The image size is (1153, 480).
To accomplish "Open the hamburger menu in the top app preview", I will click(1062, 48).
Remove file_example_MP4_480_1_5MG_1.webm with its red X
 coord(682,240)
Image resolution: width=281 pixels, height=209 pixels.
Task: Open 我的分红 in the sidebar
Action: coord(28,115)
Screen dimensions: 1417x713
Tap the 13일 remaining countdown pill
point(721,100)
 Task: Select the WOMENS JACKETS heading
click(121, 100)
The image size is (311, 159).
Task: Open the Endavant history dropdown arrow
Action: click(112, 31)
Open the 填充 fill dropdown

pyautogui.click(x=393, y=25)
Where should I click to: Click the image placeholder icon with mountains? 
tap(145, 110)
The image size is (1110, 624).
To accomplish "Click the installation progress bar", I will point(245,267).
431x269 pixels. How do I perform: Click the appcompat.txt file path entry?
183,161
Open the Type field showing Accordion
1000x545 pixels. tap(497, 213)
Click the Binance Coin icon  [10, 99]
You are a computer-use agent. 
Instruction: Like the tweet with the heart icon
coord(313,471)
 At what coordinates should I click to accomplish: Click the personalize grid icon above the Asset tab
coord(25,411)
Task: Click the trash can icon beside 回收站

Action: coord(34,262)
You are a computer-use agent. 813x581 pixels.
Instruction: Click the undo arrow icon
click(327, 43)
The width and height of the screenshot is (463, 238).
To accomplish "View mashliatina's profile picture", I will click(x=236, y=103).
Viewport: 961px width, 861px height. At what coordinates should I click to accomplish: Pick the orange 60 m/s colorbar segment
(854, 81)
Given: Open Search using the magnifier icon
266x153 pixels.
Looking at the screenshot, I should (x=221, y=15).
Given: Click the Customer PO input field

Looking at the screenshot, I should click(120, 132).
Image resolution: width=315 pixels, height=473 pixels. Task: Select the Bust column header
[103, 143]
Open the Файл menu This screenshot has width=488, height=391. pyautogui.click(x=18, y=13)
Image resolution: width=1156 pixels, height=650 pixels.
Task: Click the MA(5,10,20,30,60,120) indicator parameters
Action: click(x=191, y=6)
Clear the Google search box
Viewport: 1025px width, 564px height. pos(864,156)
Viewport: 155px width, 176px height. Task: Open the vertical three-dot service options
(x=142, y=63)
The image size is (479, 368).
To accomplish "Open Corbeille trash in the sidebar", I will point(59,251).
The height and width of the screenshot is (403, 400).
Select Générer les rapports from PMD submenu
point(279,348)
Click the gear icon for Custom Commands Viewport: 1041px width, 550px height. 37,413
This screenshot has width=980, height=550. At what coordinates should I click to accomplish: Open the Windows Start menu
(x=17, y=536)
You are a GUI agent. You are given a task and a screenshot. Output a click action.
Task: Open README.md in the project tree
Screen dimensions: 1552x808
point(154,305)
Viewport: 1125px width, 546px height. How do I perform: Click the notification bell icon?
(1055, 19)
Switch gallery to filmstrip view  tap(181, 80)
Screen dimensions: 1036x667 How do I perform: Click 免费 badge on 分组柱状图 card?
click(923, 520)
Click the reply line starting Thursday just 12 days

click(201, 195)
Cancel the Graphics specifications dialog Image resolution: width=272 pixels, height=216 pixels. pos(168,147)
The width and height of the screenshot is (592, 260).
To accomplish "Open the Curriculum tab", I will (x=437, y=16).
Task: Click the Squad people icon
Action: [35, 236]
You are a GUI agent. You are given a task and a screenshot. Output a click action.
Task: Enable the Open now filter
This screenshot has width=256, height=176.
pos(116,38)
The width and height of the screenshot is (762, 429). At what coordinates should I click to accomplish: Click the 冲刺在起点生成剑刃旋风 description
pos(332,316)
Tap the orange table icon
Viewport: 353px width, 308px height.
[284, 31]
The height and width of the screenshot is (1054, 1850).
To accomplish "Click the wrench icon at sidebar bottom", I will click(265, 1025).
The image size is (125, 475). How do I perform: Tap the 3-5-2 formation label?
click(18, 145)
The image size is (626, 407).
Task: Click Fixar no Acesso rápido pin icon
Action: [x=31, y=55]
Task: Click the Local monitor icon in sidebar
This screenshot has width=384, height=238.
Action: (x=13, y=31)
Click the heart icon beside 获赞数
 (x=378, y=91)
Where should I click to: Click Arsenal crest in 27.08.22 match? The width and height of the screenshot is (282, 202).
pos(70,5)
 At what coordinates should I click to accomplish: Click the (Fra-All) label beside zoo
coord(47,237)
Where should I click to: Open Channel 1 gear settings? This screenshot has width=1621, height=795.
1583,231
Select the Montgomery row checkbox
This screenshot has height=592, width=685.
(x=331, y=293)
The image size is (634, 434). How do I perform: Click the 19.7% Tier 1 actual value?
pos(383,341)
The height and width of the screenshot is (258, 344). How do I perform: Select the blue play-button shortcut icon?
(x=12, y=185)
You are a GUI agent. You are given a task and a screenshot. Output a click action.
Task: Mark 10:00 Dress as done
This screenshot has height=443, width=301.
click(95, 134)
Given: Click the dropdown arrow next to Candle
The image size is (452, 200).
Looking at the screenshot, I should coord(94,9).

---------------

Problem statement: Everything from the line containing "The image size is (125, 475)." through the last line of the listing must be reproduced exactly, and no other line.

Reply to the exercise:
The image size is (125, 475). How do I perform: Tap the 3-5-2 formation label?
click(18, 145)
The image size is (626, 407).
Task: Click Fixar no Acesso rápido pin icon
Action: [x=31, y=55]
Task: Click the Local monitor icon in sidebar
This screenshot has width=384, height=238.
Action: (x=13, y=31)
Click the heart icon beside 获赞数
 (x=378, y=91)
Where should I click to: Click Arsenal crest in 27.08.22 match? The width and height of the screenshot is (282, 202).
pos(70,5)
 At what coordinates should I click to accomplish: Click the (Fra-All) label beside zoo
coord(47,237)
Where should I click to: Open Channel 1 gear settings? This screenshot has width=1621, height=795.
1583,231
Select the Montgomery row checkbox
This screenshot has height=592, width=685.
(x=331, y=293)
The image size is (634, 434). How do I perform: Click the 19.7% Tier 1 actual value?
pos(383,341)
The height and width of the screenshot is (258, 344). How do I perform: Select the blue play-button shortcut icon?
(x=12, y=185)
You are a GUI agent. You are given a task and a screenshot. Output a click action.
Task: Mark 10:00 Dress as done
This screenshot has height=443, width=301.
click(95, 134)
Given: Click the dropdown arrow next to Candle
The image size is (452, 200).
Looking at the screenshot, I should coord(94,9).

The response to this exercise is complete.